+++ Texto proporcionado

Para protegerse, procuró establecer canales comunicacionales con la ciudadanía, romper el cerco informativo de los grandes monopolios de medios y establecer un dispositivo que le permitiera sobrevivir al fuego mediático. En buena medida lo logró, pudo transmitir el mensaje y las coordenadas básicas de un conflicto que no inventó. Pero con el tiempo, ese estilo no logró trascender la fase aguda del conflicto ni desarrollar recursos que le permitiesen abordar complejidades y matices que se le escapan al lenguaje de la confrontación, que exige ubicar discursos muy diversos en solo dos casilleros posibles. La realidad se convirtió en una creación de esa disputa y de esos excesos.

El kirchnerismo logró construirse como la primera minoría del país con un discurso y políticas concretas de inclusión social, industrialización, desarrollo, autonomía, soberanía nacional, integración regional y expansión de derechos. Cristina deja un país claramente mejor que el que le tocó transformar. Ningún presidente desde el retorno a la democracia dejó el cargo con el nivel de apoyo e imagen positiva que tiene la Presidenta.

Pero, paradójicamente, tras doce años intensos de transformaciones, conquistas y disputas, parece que se fue abriendo paso en la sociedad un difundido agotamiento, una sensación de agobio, incluso para sectores que en otros momentos supieron acompañar electoralmente al kirchnerismo, que comparten objetivos y que entienden que efectivamente existe una tensión central entre la voluntad de las mayorías democráticas y el poder de las corporaciones económicas concentradas.

La forma en que el Gobierno empujó su construcción política y la intensidad con que lo hizo constituyen una suerte de pleonasmo que en un punto resultó autodestructivo. Una semiótica de la demasía progresivamente autonomizada del mundo de la representación política plural y de esa parte temporal de la existencia de la gente no alcanzada –aunque sea ilusoriamente– por las grandes pujas de intereses, los alineamientos políticos y los bandos. El Gobierno y el propio dispositivo comunicacional se fueron prefigurando cada vez más como una metáfora pascaliana que continuamente se escribe a sí misma. La contrariedad, el enojo, el hastío del electorado que dio la sorpresa el domingo 25 de octubre le dijeron basta a todo eso.

¿Y ahora qué pasa?
Scioli ganó por tres puntos. Recordarlo es importante por el triunfalismo de Cambiemos y los grandes medios de comunicación que instalan un clima en el que parecería que Macri ya ganó la segunda vuelta. Pero esta elección será distinta de la anterior y el resultado es incierto.

++++++
+++ Datos aportados

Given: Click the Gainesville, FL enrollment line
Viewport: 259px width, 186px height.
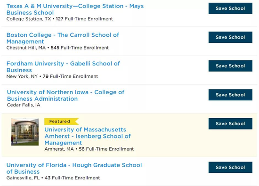Looking at the screenshot, I should pyautogui.click(x=53, y=178).
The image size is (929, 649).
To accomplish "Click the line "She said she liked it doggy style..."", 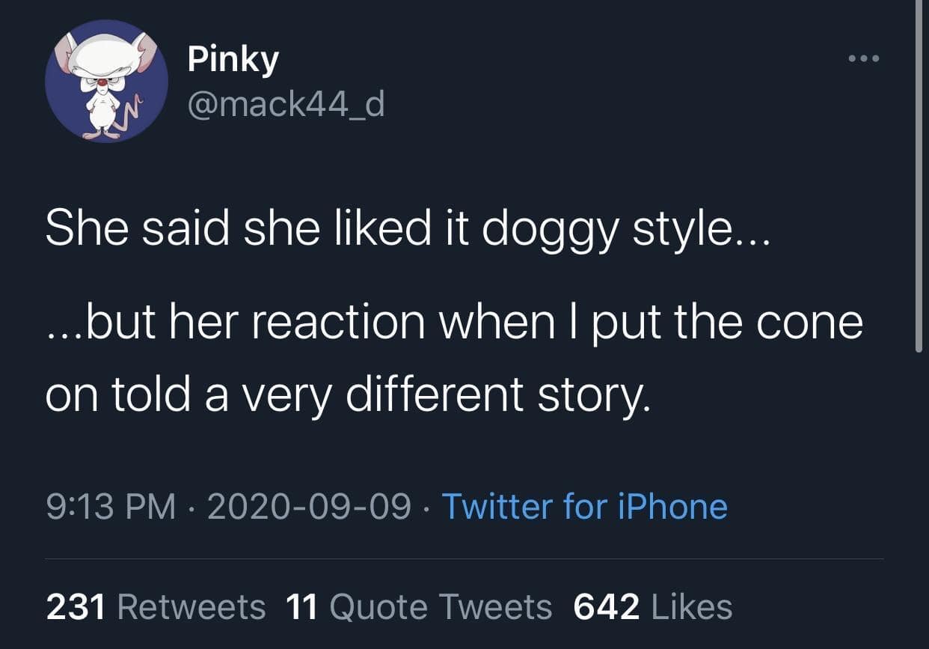I will 406,228.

++++++

* [Lista de tareas]:
1/ Copia del texto sobre el kirchnerismo el fragmento que empieza en "Scioli ganó por" y termina en "resultado es incierto.".
2/ Indica si cada afirmación coincide con el texto sobre el kirchnerismo y responde sí o no, citando las palabras que lo deciden: (a) Scioli ganó por tres puntos. (b) El resultado de la segunda vuelta ya está decidido. (c) Algún presidente desde el retorno a la democracia dejó el cargo con más apoyo que la Presidenta.
3/ Continúa el texto sobre el kirchnerismo a partir del punto en que se detiene.
Los registros son un material aparte del texto.

* [Respuestas por tarea]:
1/
Scioli ganó por tres puntos. Recordarlo es importante por el triunfalismo de Cambiemos y los grandes medios de comunicación que instalan un clima en el que parecería que Macri ya ganó la segunda vuelta. Pero esta elección será distinta de la anterior y el resultado es incierto.

2/
(a) Sí: "Scioli ganó por tres puntos."
(b) No: "el resultado es incierto".
(c) No: "Ningún presidente desde el retorno a la democracia dejó el cargo con el nivel de apoyo e imagen positiva que tiene la Presidenta."

3/
Macri logró expresar un amplio espectro sociopolítico, cuyo núcleo y las capas subsiguientes está compuesto por el centroderecha que jamás podrá representar ningún candidato kirchnerista. Pero en la periferia del voto de Cambiemos hay también sectores que no votaron por el neoliberalismo, ni por el regreso al ciclo de la valorización financiera del capital, ni por el país de los dos tercios excluidos, ni por la vuelta a los noventa.

Son votantes bienintencionados que simplemente no saben o no creen que Macri represente esas ideas, aunque los Melconian y los Broda lo digan explícitamente a los cuatro vientos. Son individuos desvinculados de la búsqueda de una comprensión que ya no les venga dada por el “sentido común” construido por el acoso de los grandes medios. Quieren “el bien”, se sienten parte de la “buena gente”. Son individuos-individualizados a los que el “arte de ganar” intenta llevar de la mano al cuarto oscuro como el “arte de vivir” los conduce plácidos a la supuesta felicidad de consumir: dos sofisticadas formas del engaño en la modernidad insatisfecha. Entre el simple ejercicio de ese voto y las enormes consecuencias de esa acción para sus propias vidas, media una inmensa distancia que parafraseando a Hannah Arendt se podría llamar “la banalidad del bien”.

Entre Scioli y Macri hay siete millones de personas que no votaron por ninguno de los dos en la primera vuelta. En tren de conjeturar, es presumible que la mayoría de los votantes de Progresistas se muevan hacia Macri y que una buena parte de los votantes del FIT lo haga hacia Scioli. El resto son principalmente, votantes peronistas que acompañaron a Massa y a Rodríguez Saá. Entre los votantes de UNA hay una sutil nervadura que ordena dos campos diferentes: de un lado, los que nunca acompañaron al kirchnerismo. Son peronistas clásicos que en estos años encontraron siempre un canal de expresión electoral opositor (Chiche o Eduardo Duhalde, Lavagna, De Narváez). Ese voto tampoco acompañará ahora al FpV por más que Scioli sea el candidato y ampliamente se inclinará por Macri. Del otro lado están los que simpatizaron con el FpV, acompañaron durante los dos primeros gobiernos e hicieron parte del 54% en 2011. Esos votantes, por distintas razones que habrá que seguir analizando, se fueron distanciando hasta colocarse en oposición abierta al actual gobierno. Esos votantes no irán mayoritariamente a Macri aunque pueden preferir votar en blanco. Las fichas de Scioli se juegan precisamente allí, en su capacidad de volver a conquistar a ese segmento del electorado.

Lo que parece claro es que Scioli no podrá desatender lo que se lee en el mensaje del voto que no lo acompañó. Logró capturar el voto kirchnerista y apenitas un poco más. En su pretensión de crecer se topó con un límite constituido por un marcado sentimiento “contra Cristina”, no contra la inmensa mayoría de las políticas del kirchnerismo. Si hay alguien dentro del FpV que puede convocar al electorado más allá del núcleo duro del kirchnerismo, ese es Daniel Scioli. Pero para hacerlo tiene que entender el mensaje.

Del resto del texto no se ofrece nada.